Long-Term Follow-Up of the Anthracyclines in Early Breast Cancer Trials (USOR 06-090, NSABP B-46-I/USOR 07132, and NSABP B-49 [NRG Oncology])

Long-Term Follow-Up of the Anthracyclines in Early Breast Cancer Trials (USOR 06-090, NSABP B-46-I/USOR 07132, and NSABP B-49 [NRG Oncology])

The primary joint efficacy analysis of the Anthracyclines in Early Breast Cancer (ABC) trials reported in 2017, failed to demonstrate non-anthracycline adjuvant therapy was non-inferior to anthracycline-based regimens in high-risk, early breast cancer. This abstract reports results of the final analyses of the study efficacy end points conducted with 6.9 years of median follow-up. Long-term analysis of invasive disease-free survival (IDFS), the primary end point of the ABC trials, remains consistent with the original results, as non-inferiority of the non-anthracycline regimens could not be declared on the basis of the original criteria. The secondary end point of recurrence-free interval, which excluded deaths not due to breast cancer as events, favored anthracycline-based regimens, and tests for heterogeneity were significant for hormone receptor status (P = .02) favoring anthracycline regimens for the hormone receptor–negative cohorts.

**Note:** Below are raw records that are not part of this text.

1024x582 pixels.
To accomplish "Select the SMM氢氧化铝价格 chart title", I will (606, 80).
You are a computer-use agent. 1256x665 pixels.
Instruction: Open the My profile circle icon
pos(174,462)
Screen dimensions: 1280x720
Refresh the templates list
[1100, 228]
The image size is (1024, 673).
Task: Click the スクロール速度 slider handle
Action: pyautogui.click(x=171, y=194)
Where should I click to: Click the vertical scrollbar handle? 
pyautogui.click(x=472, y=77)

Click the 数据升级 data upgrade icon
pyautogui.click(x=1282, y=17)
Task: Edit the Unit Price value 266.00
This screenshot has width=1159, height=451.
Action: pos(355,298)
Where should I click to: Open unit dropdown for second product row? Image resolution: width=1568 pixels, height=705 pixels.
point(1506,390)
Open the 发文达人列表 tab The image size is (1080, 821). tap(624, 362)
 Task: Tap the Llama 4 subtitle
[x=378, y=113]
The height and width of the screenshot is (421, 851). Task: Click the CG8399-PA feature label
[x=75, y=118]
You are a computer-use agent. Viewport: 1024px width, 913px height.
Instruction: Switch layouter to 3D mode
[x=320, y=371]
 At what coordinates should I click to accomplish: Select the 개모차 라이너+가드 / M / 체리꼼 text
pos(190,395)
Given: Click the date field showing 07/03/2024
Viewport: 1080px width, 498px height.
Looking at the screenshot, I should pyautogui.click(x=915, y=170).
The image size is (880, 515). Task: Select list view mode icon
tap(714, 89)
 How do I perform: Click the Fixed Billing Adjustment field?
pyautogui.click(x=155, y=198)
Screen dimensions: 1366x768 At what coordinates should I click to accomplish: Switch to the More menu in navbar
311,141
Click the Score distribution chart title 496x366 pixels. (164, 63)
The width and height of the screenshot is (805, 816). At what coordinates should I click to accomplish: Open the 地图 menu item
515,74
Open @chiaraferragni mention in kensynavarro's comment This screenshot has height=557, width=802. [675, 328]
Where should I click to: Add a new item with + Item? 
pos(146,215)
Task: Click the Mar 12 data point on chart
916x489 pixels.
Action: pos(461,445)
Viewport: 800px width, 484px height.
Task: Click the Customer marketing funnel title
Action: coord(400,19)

There was no difference in overall survival, and review of the type of IDFS events in the groups suggested reductions in cancer recurrences achieved with anthracycline regimens were offset by late leukemias and deaths unrelated to breast cancer.

Frequently, early stage cancer studies do not complete and publish longer term results, so this recent item in JCO on breast cancer is important: studies should (and are expected by regulators) to publish late results where applicable.